> _Exercise directions_
List every line of the entries below that contains the string "This", matching case exactly.

> _Raw data_

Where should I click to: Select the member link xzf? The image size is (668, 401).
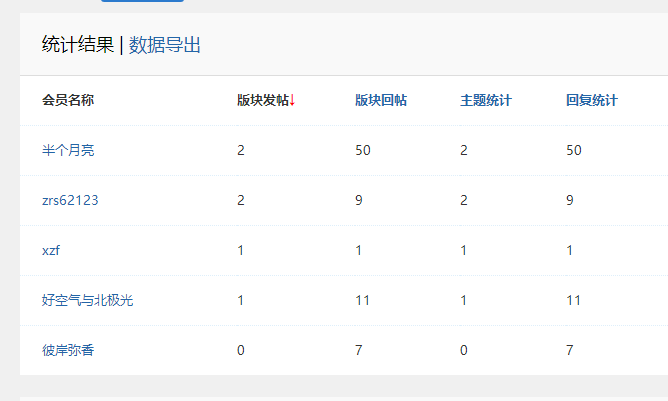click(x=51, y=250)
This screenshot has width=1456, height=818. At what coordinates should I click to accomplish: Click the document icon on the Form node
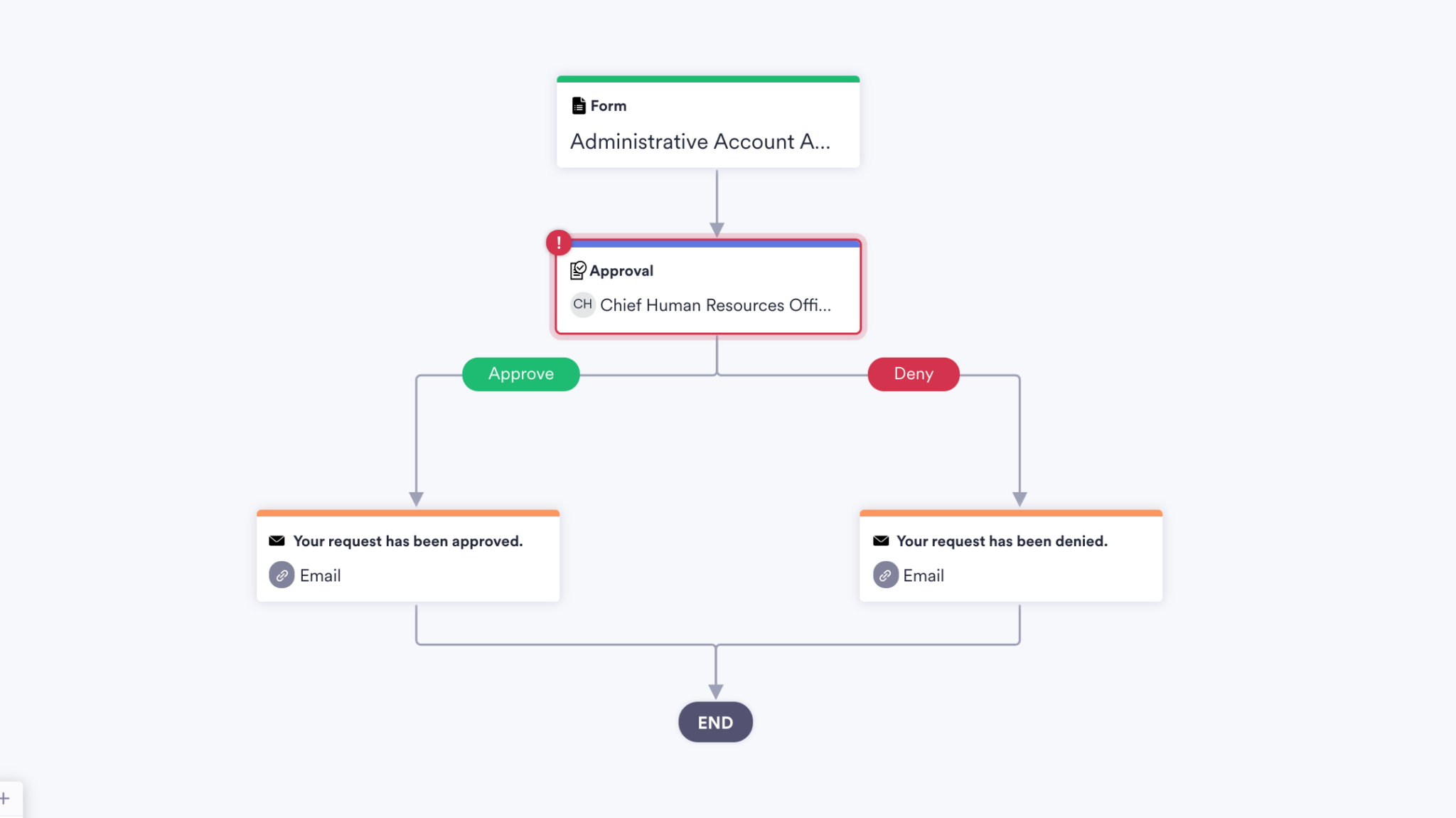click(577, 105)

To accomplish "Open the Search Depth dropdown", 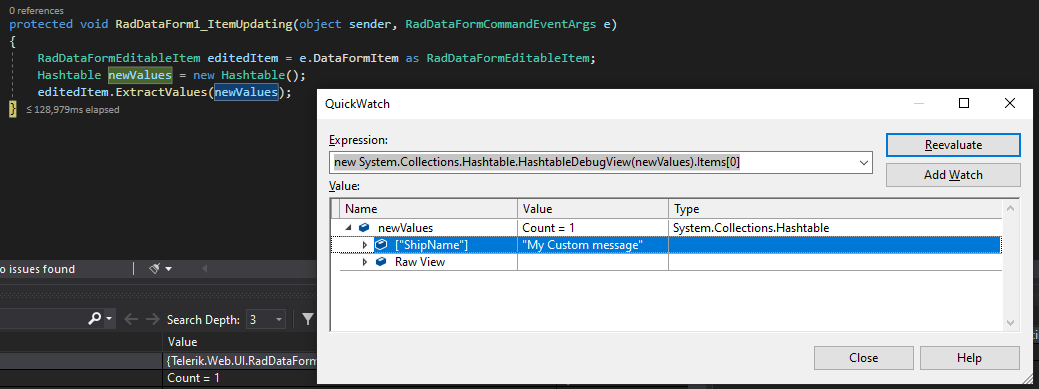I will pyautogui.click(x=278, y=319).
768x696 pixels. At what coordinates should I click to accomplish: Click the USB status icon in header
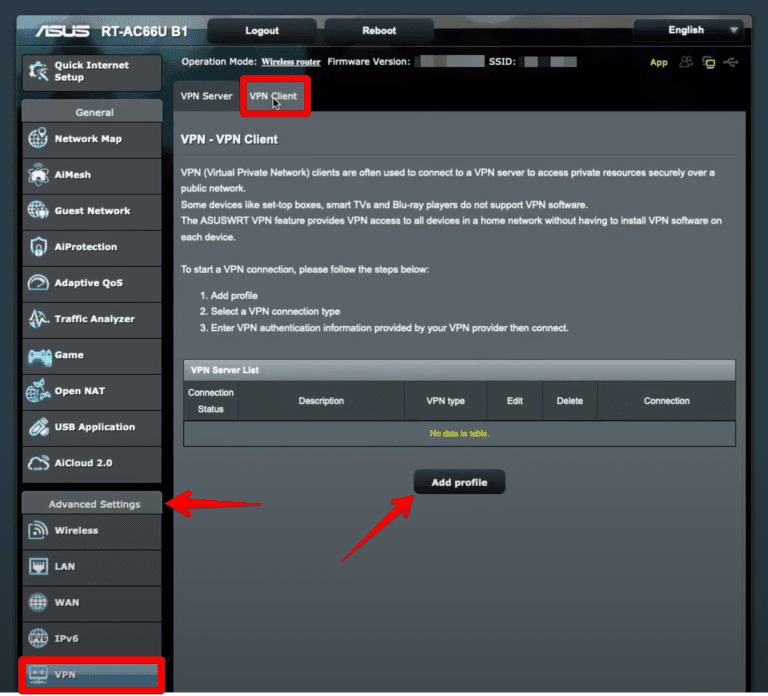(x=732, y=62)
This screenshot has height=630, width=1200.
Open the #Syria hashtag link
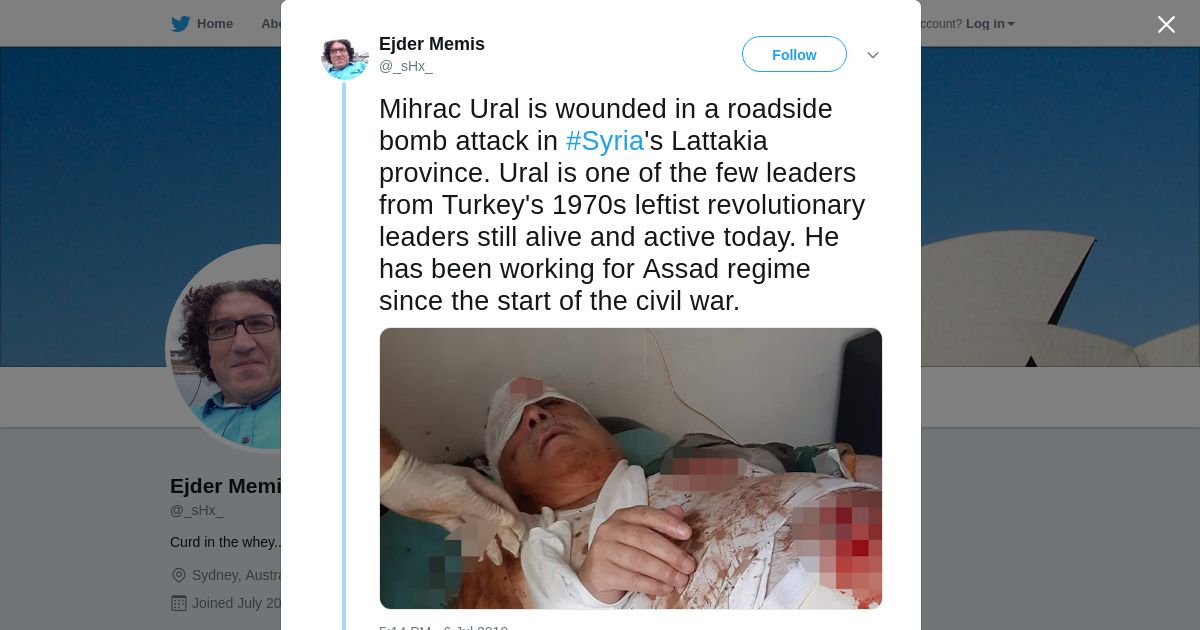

> _The output_
This screenshot has width=1456, height=818. At what coordinates should I click to accomplish: Click the document icon on the Form node
This screenshot has height=630, width=1200.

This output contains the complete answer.